I have everything I ever wanted.everything I ever dreamed of. My life is amazing. But I still have memories of being kicked in the stomach, being locked in solitary confinement, having to go to the hospital because the people who were meant to love me injured me. One helps me now, not the other but one does, so it's over right? Why does it still bother me? Memories of being cornered with a knife, being beaten by a mentally disabled giant and having a plate thrown at my head and hitting me in the head. Having my food poisoned and having to go to the hospital, being beat with hangers until I bled, being called worthless all the time, told I was going to hell. Being made to stand still to be smacked in the face over and over with the excuse that I needed to be smacked again for flinching. Having a small part of my toe come off, being deathly ill so I couldn't have actual food for almost a year. This site is my venting spot, and things have been good mostly. But rn idk, the past still stings
What are you saying Noah ?
I don't understand what mental disturbance prompted this depressing post of hers, she seemed fine in person. I am confused and she did not tell me she was on here. She is asleep so I cannot question her.
What are you saying Noah ?
I don't understand what mental disturbance prompted this depressing post of hers, she seemed fine in person. I am confused and she did not tell me she was on here. She is asleep so I cannot question her.
Reminds of that livestream she did, complaining about a past online relationship and how she found out he was with someone else the whole time. Then in the video there was you in the background on your laptop. I thought to myself how annoyed you must have been.
What are you saying Noah ?
I don't understand what mental disturbance prompted this depressing post of hers, she seemed fine in person. I am confused and she did not tell me she was on here. She is asleep so I cannot question her.
Reminds of that livestream she did, complaining about a past online relationship and how she found out he was with someone else the whole time. Then in the video there was you in the background on your laptop. I thought to myself how annoyed you must have been.
XD, well this annoys me but not that so much.
Trauma will remain as a part of you for the rest of your life. Therapy and meds merely help you cope so you don't harm yourself or others. The effect trauma had on your mind will never vanish.
Make the best of it.
Actually as people get older memories fade and our capacity to feel emotions to their utmost extremes often weakens into a shadow of what it once was with age.
It's been said that every time a memory is recalled that it weakens it a bit with each re-encoding, since it effectively has to take it out of your brain and put it back instead of pulling a copy of itself, allowing for degradation and mutations on the memory from things as simple as how you felt that moment that you remembered it.
A lot of what makes memories like that that are locked away remain so strong is over how hard it is to access them. As I saw with my own trauma, when I was self-inflicing aversion therapy onto myself to get over individual triggers, said triggers that called upon the memory were actually helpful for overcoming the shock and surprise of it. The only way to really weaken the memory's hold on me was to basically play it on repeat until it meant less.
There's also drugs in the work for targeted memory loss practices. Supposedly while on the drug they can have you recall the traumatic memory, you'll remember it and replay it as normal, but you won't be able to put it back. When asked a second time to talk about it it'll supposedly be a lot harder to call upon the memory. Now while I see this as a potential to make designer cultists and government assassins that don't remember what tasks they've done and shit like that (especially if paired with other potentially mental conditioning drugs like LSD)... they seem to think it'll help with PTSD patients.
Trauma will remain as a part of you for the rest of your life. Therapy and meds merely help you cope so you don't harm yourself or others. The effect trauma had on your mind will never vanish.
Make the best of it.
This is pretty good. Trauma rewires the brain so if you have PTSD you will be susceptible to thoughts you can't control and people won't understand. But it's a spectrum and is different for everybody. It won't go away but it can decrease.

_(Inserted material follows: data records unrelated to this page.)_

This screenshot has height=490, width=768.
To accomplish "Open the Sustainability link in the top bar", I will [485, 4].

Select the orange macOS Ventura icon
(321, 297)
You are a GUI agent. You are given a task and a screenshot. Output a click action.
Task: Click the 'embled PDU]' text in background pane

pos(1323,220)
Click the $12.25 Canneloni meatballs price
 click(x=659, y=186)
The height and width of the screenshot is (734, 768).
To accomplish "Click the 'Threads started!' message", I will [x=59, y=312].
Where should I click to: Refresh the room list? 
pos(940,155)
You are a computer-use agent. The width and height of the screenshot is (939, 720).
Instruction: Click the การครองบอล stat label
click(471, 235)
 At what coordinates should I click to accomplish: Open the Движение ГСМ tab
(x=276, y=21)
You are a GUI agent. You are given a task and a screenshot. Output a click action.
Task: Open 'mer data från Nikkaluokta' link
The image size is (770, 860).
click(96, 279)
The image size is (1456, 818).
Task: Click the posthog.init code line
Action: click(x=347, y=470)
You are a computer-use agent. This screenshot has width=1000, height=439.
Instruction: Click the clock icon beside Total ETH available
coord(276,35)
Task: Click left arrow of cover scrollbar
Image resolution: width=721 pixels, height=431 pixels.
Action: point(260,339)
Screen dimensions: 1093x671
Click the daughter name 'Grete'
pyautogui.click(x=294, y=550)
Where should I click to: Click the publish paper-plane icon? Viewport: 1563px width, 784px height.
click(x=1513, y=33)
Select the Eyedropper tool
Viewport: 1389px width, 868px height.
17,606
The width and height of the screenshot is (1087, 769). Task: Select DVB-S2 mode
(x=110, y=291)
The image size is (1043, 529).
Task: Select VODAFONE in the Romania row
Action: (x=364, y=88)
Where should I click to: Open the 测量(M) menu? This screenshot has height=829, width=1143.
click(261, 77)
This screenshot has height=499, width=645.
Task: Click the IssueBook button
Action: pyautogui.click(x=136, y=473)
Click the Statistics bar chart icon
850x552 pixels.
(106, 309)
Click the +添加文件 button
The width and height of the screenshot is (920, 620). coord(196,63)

Somethings I think about is that it's sad childhood and other times sucked ass but...the things you missed out on, or never had at all, or the bad things that other people did to you can become your strength.
If you've been abused, feeling sad or fucked up is real. Your wounds need to feed on you for a time, I think. It's ok to be sad. But when you've finally had enough you can turn it around.
That's when you can feed off your wounds and make them your strength. You can recreate the things you never had by choosing to give to others what you never had, cause you really appreciate those things. It can be your gift and your strength. It helps I think.